Ex-lawyer Michael Cohen says he paid hush money for Trump’s benefit

A combination photo shows U.S. President Donald Trump's onetime personal attorney, Michael Cohen and U.S. President Donald Trump from outside federal court in the Manhattan borough of New York City, New York, U.S., April 16, 2018 and in the White House in Washington, U.S., July 18, 2018. REUTERS/Lucas Jackson, Leah Millis

Testimony from the star witness in Donald Trump's Manhattan trial has repeatedly tied a 2016 hush-money arrangement back to the ex-president.

On the stand, Michael Cohen said he spoke to Mr Trump immediately after wiring the $130,000 (£104,000) payment to adult film actress Stormy Daniels.

It was one of many times he operated "at the direction of and for the benefit" of Mr Trump, he testified.

The former president has pleaded not guilty to felony charges against him.

Altogether, Mr Trump faces 34 counts of business fraud for allegedly reimbursing Cohen for the payment through transactions masked as legal expenses.

Ms Daniels had, in exchange for the money, agreed to keep quiet about allegedly having sex with Mr Trump while he was married. He has denied ever having sex with Ms Daniels.

As the former president sat back in his chair, listening with his eyes closed, Cohen told the court on Monday that Mr Trump had "approved" the repayment plan.

When the then-personal fixer met with Mr Trump and his top financial officer, Allen Weisselberg, between the presidential election and inauguration, the latter did the talking, Cohen said.

Weisselberg explained to Cohen in front of their boss that he would be paid back in 12 instalments of $35,000, which would be accounted for as a retainer for legal services. Cohen said he got the sense the two had already discussed the arrangement before inviting him in to meet.

Michael Cohen pleaded guilty to eight felony counts - including tax offences and fraud - in 2018.

Mr Trump "approved it", Cohen said, and then told him: "This is gonna be one heck of a ride in DC."

The total would be far larger than what Cohen originally paid because he would be taxed on the payments, he testified.

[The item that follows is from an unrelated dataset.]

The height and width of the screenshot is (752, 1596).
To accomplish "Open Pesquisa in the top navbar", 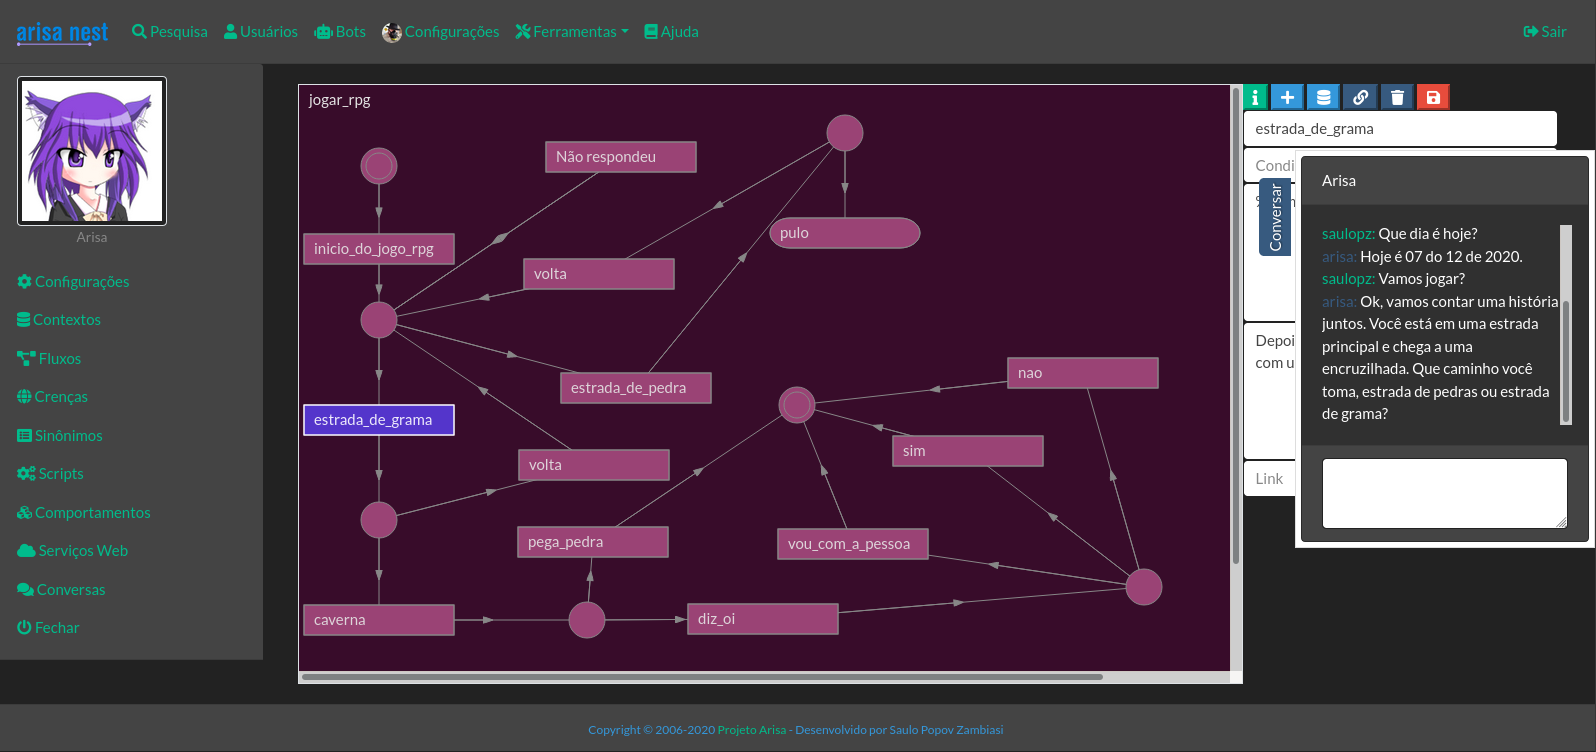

For weeks, the spectre of Cohen's testimony has hovered over the trial, his name repeatedly invoked as prosecutors walked jurors down a trail of wheeling and dealing in bank statements, text messages, witness testimony, emails and recordings of crucial conversations.

Sixteen days into the trial, he finally appeared on the witness stand, the most significant day of testimony in the first-ever criminal trial of a former US president.

What he had to say about events and conversations from eight years ago could come back to haunt Mr Trump as he seeks to return to the White House.

Cohen, who served time in prison for crimes related to the payment, is one of the few witnesses who could help prosecutors establish that Mr Trump knew about the alleged reimbursement scheme. He could also testify about reasons why Mr Trump allegedly committed fraud. Prosecutors have said it was to interfere in the 2016 election.

On Monday Cohen also testified that Mr Trump told him to "be prepared" for negative publicity after announcing his 2016 presidential bid,

"There's going to be a lot of women coming forward," he allegedly said.

He said Mr Trump instructed him to "handle" several hush-money payments, as well as liaise with tabloid media to thwart negative stories that could threaten his political goals.

He recalled Mr Trump being "really angry" for what he perceived as a failure to keep Ms Daniels from shopping her story to the media.

He said Mr Trump told him to "just take care of it", calling the story a potential disaster for his presidential campaign.

"Women will hate me," he told Cohen, according to Monday's testimony.

Cohen also testified that he worked with the National Enquirer tabloid to buy and bury a story about an alleged affair between Mr Trump and Playboy model Karen McDougal.

Cohen said he was present for a call in which Mr Trump asked National Enquirer publisher David Pecker about a payment to Ms McDougal.

"Pecker said 'we have this under control, we'll take care of this,'" Mr Cohen testified.

Norm Eisen, an attorney who interviewed Mr Cohen in 2019 while assisting the House of Representatives, told the BBC that Cohen's testimony so far had boosted the prosecution's case.

"Given disparaging references others have made to Cohen, I am sure the jury is surprised by the sober, well-spoken, candid individual they are meeting," he said.

"Of course, final judgment must wait until after cross-examination and a verdict, but I think he is doing well so far," he added.

In 2018, Mr Cohen pleaded guilty to eight felony counts, including tax offences, fraud and campaign finance violations - the latter of which stemmed from the very same payment in question at Mr Trump's trial.

He also pleaded guilty to lying to Congress.

Mr Trump's lawyers have sought to distance Mr Trump from the payment.

In earlier testimony, they asked Mr Trump's former communications aide, Hope Hicks, if Cohen would sometimes go "rogue."